Start of Records for processing
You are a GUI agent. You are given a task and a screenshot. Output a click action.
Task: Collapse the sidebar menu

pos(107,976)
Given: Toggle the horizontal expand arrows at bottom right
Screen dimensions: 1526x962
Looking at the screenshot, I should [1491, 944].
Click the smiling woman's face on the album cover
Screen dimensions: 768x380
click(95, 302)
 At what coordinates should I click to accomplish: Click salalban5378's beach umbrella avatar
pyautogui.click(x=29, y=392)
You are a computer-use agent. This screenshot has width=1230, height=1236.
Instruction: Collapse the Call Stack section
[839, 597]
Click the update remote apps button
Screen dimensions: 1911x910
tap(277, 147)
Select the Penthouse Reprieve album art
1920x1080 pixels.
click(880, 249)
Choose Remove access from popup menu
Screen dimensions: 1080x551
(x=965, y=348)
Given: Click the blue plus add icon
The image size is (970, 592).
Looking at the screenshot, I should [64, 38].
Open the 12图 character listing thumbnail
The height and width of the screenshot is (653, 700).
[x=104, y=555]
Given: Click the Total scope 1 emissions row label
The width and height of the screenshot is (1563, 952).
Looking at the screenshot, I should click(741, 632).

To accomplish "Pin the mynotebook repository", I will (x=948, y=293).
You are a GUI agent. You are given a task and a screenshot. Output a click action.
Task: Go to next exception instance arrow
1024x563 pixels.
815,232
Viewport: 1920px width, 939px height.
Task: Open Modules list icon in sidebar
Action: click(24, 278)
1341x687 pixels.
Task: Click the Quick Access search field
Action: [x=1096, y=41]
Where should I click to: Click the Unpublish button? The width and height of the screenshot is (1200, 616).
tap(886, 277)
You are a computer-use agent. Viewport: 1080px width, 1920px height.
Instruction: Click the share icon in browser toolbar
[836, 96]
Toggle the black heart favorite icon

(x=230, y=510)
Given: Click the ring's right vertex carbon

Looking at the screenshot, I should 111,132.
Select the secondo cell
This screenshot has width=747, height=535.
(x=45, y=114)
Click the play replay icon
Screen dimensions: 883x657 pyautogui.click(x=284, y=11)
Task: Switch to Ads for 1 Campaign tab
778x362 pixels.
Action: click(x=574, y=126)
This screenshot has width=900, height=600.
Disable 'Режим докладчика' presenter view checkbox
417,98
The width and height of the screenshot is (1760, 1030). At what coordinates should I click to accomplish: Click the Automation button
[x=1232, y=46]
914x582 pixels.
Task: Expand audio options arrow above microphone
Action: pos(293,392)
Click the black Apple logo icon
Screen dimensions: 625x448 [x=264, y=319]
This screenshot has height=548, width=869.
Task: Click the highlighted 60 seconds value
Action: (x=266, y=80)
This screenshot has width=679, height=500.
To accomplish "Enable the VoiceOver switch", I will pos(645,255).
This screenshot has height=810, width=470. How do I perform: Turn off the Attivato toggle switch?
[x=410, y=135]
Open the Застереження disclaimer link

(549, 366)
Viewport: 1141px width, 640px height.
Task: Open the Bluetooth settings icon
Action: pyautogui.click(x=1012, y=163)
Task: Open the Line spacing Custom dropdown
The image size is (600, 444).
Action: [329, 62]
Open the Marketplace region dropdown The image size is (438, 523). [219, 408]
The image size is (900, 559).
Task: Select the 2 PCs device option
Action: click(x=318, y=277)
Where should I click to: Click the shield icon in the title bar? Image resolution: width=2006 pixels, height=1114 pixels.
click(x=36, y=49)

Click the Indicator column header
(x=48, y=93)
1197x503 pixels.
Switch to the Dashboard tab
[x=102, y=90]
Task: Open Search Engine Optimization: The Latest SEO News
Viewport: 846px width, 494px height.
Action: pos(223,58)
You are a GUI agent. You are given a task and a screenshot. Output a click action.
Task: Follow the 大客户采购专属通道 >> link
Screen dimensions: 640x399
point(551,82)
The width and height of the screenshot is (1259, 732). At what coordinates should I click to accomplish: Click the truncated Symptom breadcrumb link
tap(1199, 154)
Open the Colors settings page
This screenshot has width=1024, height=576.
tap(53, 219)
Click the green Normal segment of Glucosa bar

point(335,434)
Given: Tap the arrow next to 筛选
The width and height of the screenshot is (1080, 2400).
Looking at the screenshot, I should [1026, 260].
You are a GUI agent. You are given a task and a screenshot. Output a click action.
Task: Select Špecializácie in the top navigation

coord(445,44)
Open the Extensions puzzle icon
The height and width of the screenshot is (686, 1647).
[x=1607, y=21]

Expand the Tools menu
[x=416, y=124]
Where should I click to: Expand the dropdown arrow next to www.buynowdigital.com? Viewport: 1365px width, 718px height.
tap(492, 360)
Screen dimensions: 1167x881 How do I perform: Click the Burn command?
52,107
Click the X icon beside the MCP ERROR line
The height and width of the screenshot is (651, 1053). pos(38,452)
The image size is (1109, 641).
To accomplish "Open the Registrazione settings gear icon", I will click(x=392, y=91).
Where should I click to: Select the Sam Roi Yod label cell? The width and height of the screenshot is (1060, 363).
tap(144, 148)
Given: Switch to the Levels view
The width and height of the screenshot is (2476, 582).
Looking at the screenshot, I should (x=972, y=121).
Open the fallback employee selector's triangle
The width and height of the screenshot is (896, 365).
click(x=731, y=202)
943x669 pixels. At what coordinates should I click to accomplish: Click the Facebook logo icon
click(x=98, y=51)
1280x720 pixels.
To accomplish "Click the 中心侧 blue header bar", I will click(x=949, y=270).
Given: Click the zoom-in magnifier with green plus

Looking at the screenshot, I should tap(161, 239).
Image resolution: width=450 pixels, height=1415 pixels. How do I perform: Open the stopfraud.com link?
End of Records for processing
Exercise prompt: Whatever the entries above contain, reproduce all of them exactly.

Written answer:
You are a GUI agent. You are given a task and a screenshot. Output a click action.
Task: Collapse the sidebar menu

pos(107,976)
Given: Toggle the horizontal expand arrows at bottom right
Screen dimensions: 1526x962
Looking at the screenshot, I should [1491, 944].
Click the smiling woman's face on the album cover
Screen dimensions: 768x380
click(95, 302)
 At what coordinates should I click to accomplish: Click salalban5378's beach umbrella avatar
pyautogui.click(x=29, y=392)
You are a computer-use agent. This screenshot has width=1230, height=1236.
Instruction: Collapse the Call Stack section
[839, 597]
Click the update remote apps button
Screen dimensions: 1911x910
tap(277, 147)
Select the Penthouse Reprieve album art
1920x1080 pixels.
click(880, 249)
Choose Remove access from popup menu
Screen dimensions: 1080x551
(x=965, y=348)
Given: Click the blue plus add icon
The image size is (970, 592).
Looking at the screenshot, I should [64, 38].
Open the 12图 character listing thumbnail
The height and width of the screenshot is (653, 700).
[x=104, y=555]
Given: Click the Total scope 1 emissions row label
The width and height of the screenshot is (1563, 952).
Looking at the screenshot, I should click(741, 632).

To accomplish "Pin the mynotebook repository", I will (x=948, y=293).
You are a GUI agent. You are given a task and a screenshot. Output a click action.
Task: Go to next exception instance arrow
1024x563 pixels.
815,232
Viewport: 1920px width, 939px height.
Task: Open Modules list icon in sidebar
Action: click(24, 278)
1341x687 pixels.
Task: Click the Quick Access search field
Action: [x=1096, y=41]
Where should I click to: Click the Unpublish button? The width and height of the screenshot is (1200, 616).
tap(886, 277)
You are a computer-use agent. Viewport: 1080px width, 1920px height.
Instruction: Click the share icon in browser toolbar
[836, 96]
Toggle the black heart favorite icon

(x=230, y=510)
Given: Click the ring's right vertex carbon

Looking at the screenshot, I should 111,132.
Select the secondo cell
This screenshot has width=747, height=535.
(x=45, y=114)
Click the play replay icon
Screen dimensions: 883x657 pyautogui.click(x=284, y=11)
Task: Switch to Ads for 1 Campaign tab
778x362 pixels.
Action: click(x=574, y=126)
This screenshot has width=900, height=600.
Disable 'Режим докладчика' presenter view checkbox
417,98
The width and height of the screenshot is (1760, 1030). At what coordinates should I click to accomplish: Click the Automation button
[x=1232, y=46]
914x582 pixels.
Task: Expand audio options arrow above microphone
Action: pos(293,392)
Click the black Apple logo icon
Screen dimensions: 625x448 [x=264, y=319]
This screenshot has height=548, width=869.
Task: Click the highlighted 60 seconds value
Action: (x=266, y=80)
This screenshot has width=679, height=500.
To accomplish "Enable the VoiceOver switch", I will pos(645,255).
This screenshot has height=810, width=470. How do I perform: Turn off the Attivato toggle switch?
[x=410, y=135]
Open the Застереження disclaimer link

(549, 366)
Viewport: 1141px width, 640px height.
Task: Open the Bluetooth settings icon
Action: pyautogui.click(x=1012, y=163)
Task: Open the Line spacing Custom dropdown
The image size is (600, 444).
Action: [329, 62]
Open the Marketplace region dropdown The image size is (438, 523). [219, 408]
The image size is (900, 559).
Task: Select the 2 PCs device option
Action: click(x=318, y=277)
Where should I click to: Click the shield icon in the title bar? Image resolution: width=2006 pixels, height=1114 pixels.
click(x=36, y=49)

Click the Indicator column header
(x=48, y=93)
1197x503 pixels.
Switch to the Dashboard tab
[x=102, y=90]
Task: Open Search Engine Optimization: The Latest SEO News
Viewport: 846px width, 494px height.
Action: pos(223,58)
You are a GUI agent. You are given a task and a screenshot. Output a click action.
Task: Follow the 大客户采购专属通道 >> link
Screen dimensions: 640x399
point(551,82)
The width and height of the screenshot is (1259, 732). At what coordinates should I click to accomplish: Click the truncated Symptom breadcrumb link
tap(1199, 154)
Open the Colors settings page
This screenshot has width=1024, height=576.
tap(53, 219)
Click the green Normal segment of Glucosa bar

point(335,434)
Given: Tap the arrow next to 筛选
The width and height of the screenshot is (1080, 2400).
Looking at the screenshot, I should [1026, 260].
You are a GUI agent. You are given a task and a screenshot. Output a click action.
Task: Select Špecializácie in the top navigation

coord(445,44)
Open the Extensions puzzle icon
The height and width of the screenshot is (686, 1647).
[x=1607, y=21]

Expand the Tools menu
[x=416, y=124]
Where should I click to: Expand the dropdown arrow next to www.buynowdigital.com? Viewport: 1365px width, 718px height.
tap(492, 360)
Screen dimensions: 1167x881 How do I perform: Click the Burn command?
52,107
Click the X icon beside the MCP ERROR line
The height and width of the screenshot is (651, 1053). pos(38,452)
The image size is (1109, 641).
To accomplish "Open the Registrazione settings gear icon", I will click(x=392, y=91).
Where should I click to: Select the Sam Roi Yod label cell? The width and height of the screenshot is (1060, 363).
tap(144, 148)
Given: Switch to the Levels view
The width and height of the screenshot is (2476, 582).
Looking at the screenshot, I should (x=972, y=121).
Open the fallback employee selector's triangle
The width and height of the screenshot is (896, 365).
click(x=731, y=202)
943x669 pixels. At what coordinates should I click to accomplish: Click the Facebook logo icon
click(x=98, y=51)
1280x720 pixels.
To accomplish "Click the 中心侧 blue header bar", I will click(x=949, y=270).
Given: Click the zoom-in magnifier with green plus

Looking at the screenshot, I should tap(161, 239).
Image resolution: width=450 pixels, height=1415 pixels. How do I perform: Open the stopfraud.com link?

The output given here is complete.